Affordable Housing: A Community United?
If the first high-rise building in Greenpoint-Williamsburg had been conceived of from a perspective within the neighborhood, if it resembled the work of the community’s 197-A plan, it would not be taller than Northside Piers became during the month of February. Twenty-one of its soon-to-be 30 stories have been constructed. Our landscape, our relationship to the sky, the light and to Manhattan, has been changed forever by concrete and steel.
The community’s most visible response at the time of the 2005 zoning proposal, which rezoned the waterfront from North 4th Street to the north end of Greenpoint, was to demand action on a single issue: providing 40% affordable housing. In focusing on one issue only, we effectively paved the way for future developers—at Dominos, “Williamsburg Square,” and elsewhere—to obtain what they want: buildings up to 400-feet high. We created and defined the trade-off, inadvertently cutting ourselves out of any meaningful discussion with the city about land use in our neighborhood. After all, discussion slows down building.
The groups that went on the record at public hearings against the zoning proposal for Northside Piers will be forgotten. New proposals will cite the approved waterfront zoning as a precedent.
But how did the protest message demanding affordable housing effectively turn into support for high-rise buildings? What was the motivation for creating the single-issue response in the first place?

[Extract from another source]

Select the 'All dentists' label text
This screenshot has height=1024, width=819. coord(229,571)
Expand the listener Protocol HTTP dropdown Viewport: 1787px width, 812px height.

Developers form relationships with civic groups as “community partners” in land-use proposals. These relationships are especially valuable in generating local support. In addition to needing to conduct positive public relations, developers need local groups to want the project to happen. This support can be sought from religious organizations, local development corporations or social service organizations, as well as community planning boards.
Greenpoint Waterfront Association for Parks and Planning, Neighbors Allied for Good Growth, and other local business groups prepared complicated responses to the city’s rezoning proposal. They voiced concerns about affordable housing, the height of new buildings, displacement of hundreds of manufacturing jobs, access to parks and open space and the waterfront, and concerns about infrastructure such as public transportation and fire service.
In contrast, the advocates that organized strictly around affordable housing during the city’s 2005 rezoning proposal included a coalition called Mobilization Against Displacement—comprised of St. Nicholas Housing Preservation and Development, Los Sures, People’s Fire House, Brooklyn Legal Services, and North Brooklyn Development Corporation—and a group that would become central to providing support for the rezoning, Churches United.
Do housing advocates care about density, parks and open space, and job retention? Perhaps on a personal level, but not on an organizational level.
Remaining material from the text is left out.